Max and Minnie Tomerlin Voelker ran a dairy farm on this land for years and years, until the City of San Antonio acquired the property for nearly $50 million from their trust, according to a May 22, 2011, article in the “San Antonio Express-News” written by Sarah Mills. Then-Mayor Phil Hardberger pushed for turning this prime piece of real estate into a green space for all of the area’s citizens to enjoy. Thanks to the park’s conservancy and funds from the City of San Antonio and the State of Texas, Hardberger’s dream is becoming a reality.
I visited the newly opened western portion of the park with my two dogs, and I was impressed by the number of amenities available: 2.46-miles of multi-use trails, picnic tables, basketball courts, a giant playscape for kids ages two to 12 and a 1.8-acre dog park. Plus, a public art display titled “Making Hay” by Tom Otterness is fun to wander through.

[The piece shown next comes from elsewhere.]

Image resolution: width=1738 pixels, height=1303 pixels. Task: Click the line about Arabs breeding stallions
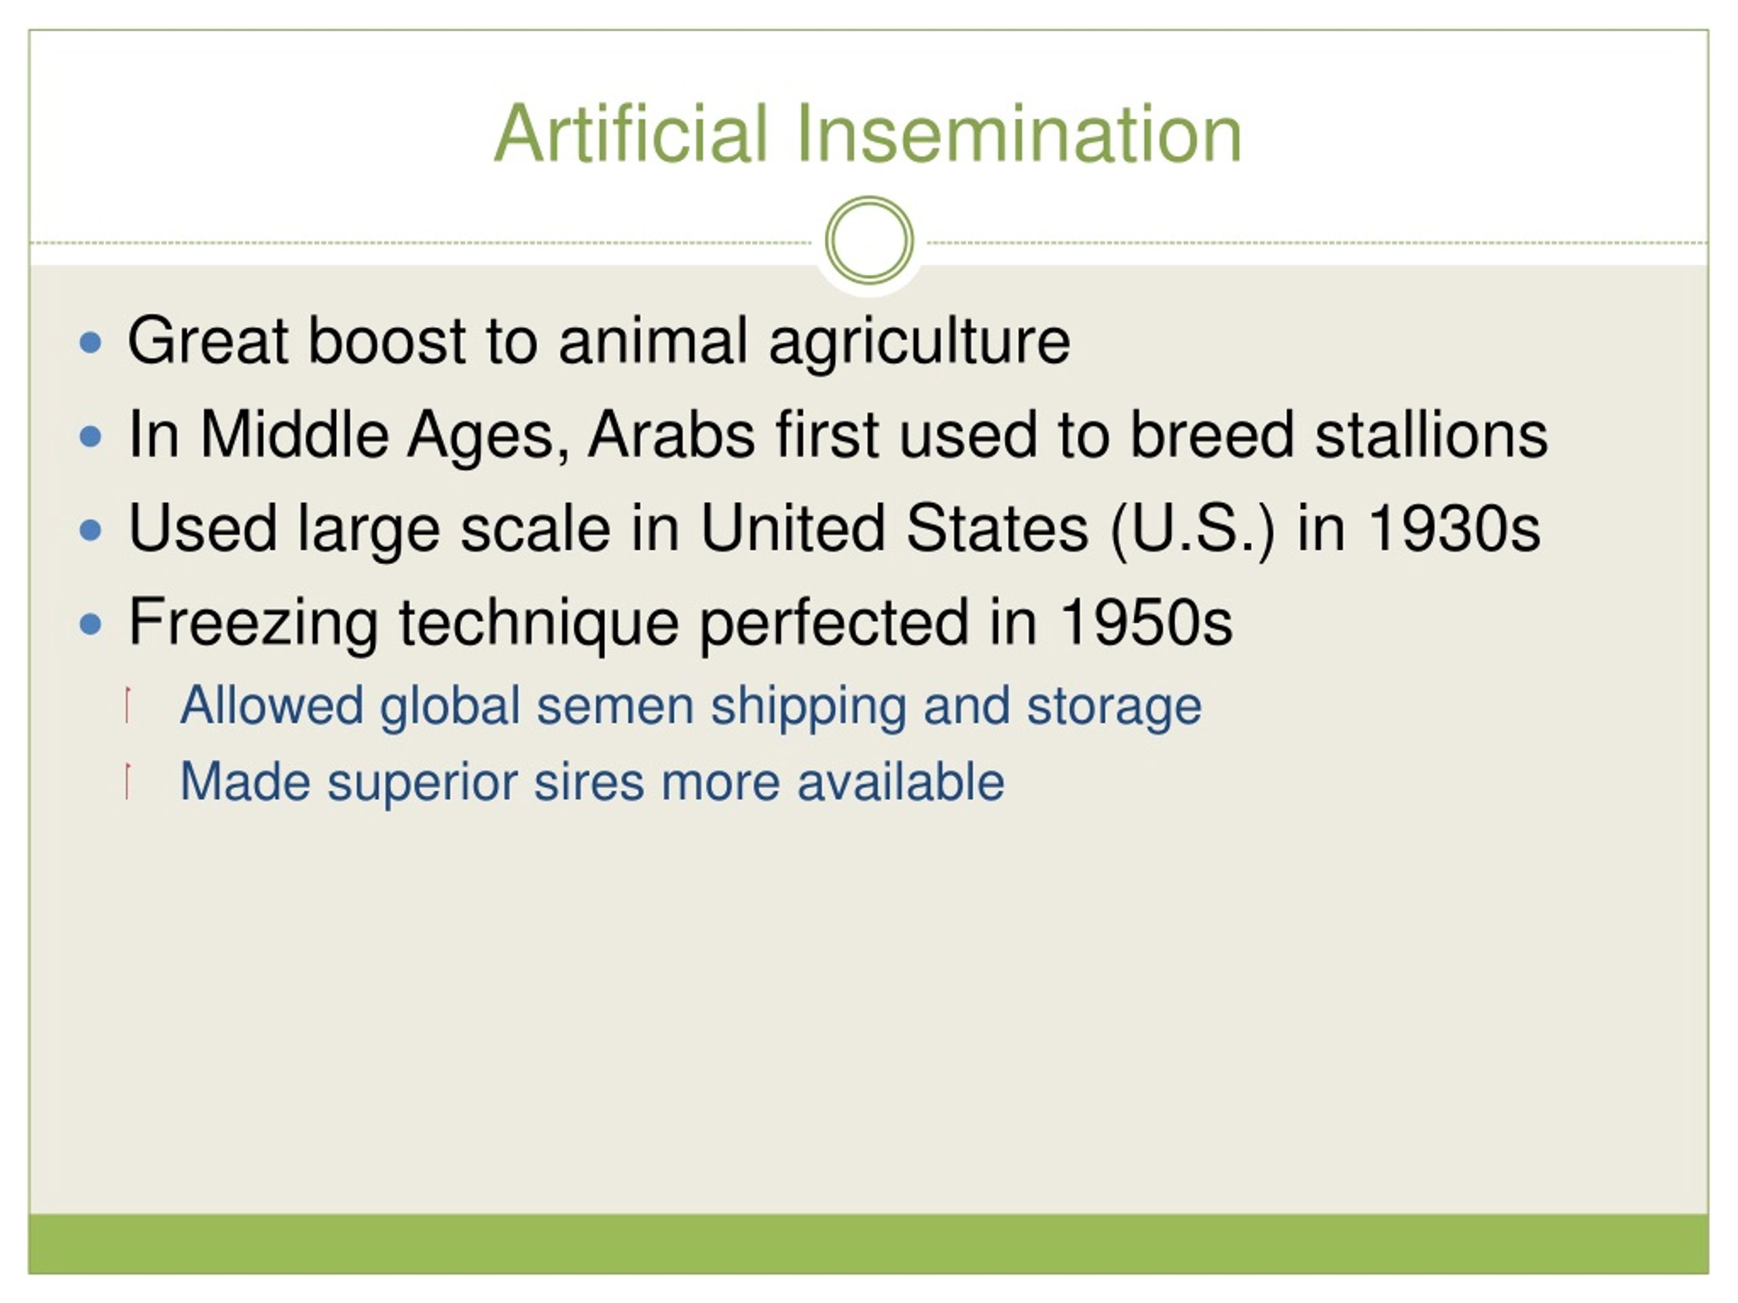[x=838, y=434]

We did the .8-mile Oak Loop Trail, and except for one cyclist, we had the place to ourselves. A goal of the conservancy is to protect the heritage live oak trees in the park and create a woodland habitat. Our walk from the parking lot to the loop and back was just the right length; however, I do recommend that you bring water with you. Fountains are available near the playscape, but you might get thirsty out on the trail.
The western portion of Hardberger Park is located at 8400 N.W. Military Highway, just south of the Jewish Community Center. The numbers 97 and 534 VIA buses will drop you off at the park’s entrance. Treat yourself to San Antonio’s newest park! I look forward to checking out the eastern portion at 13203 Blanco Road in the near future. The park is open seven days a week, from sunrise to sunset.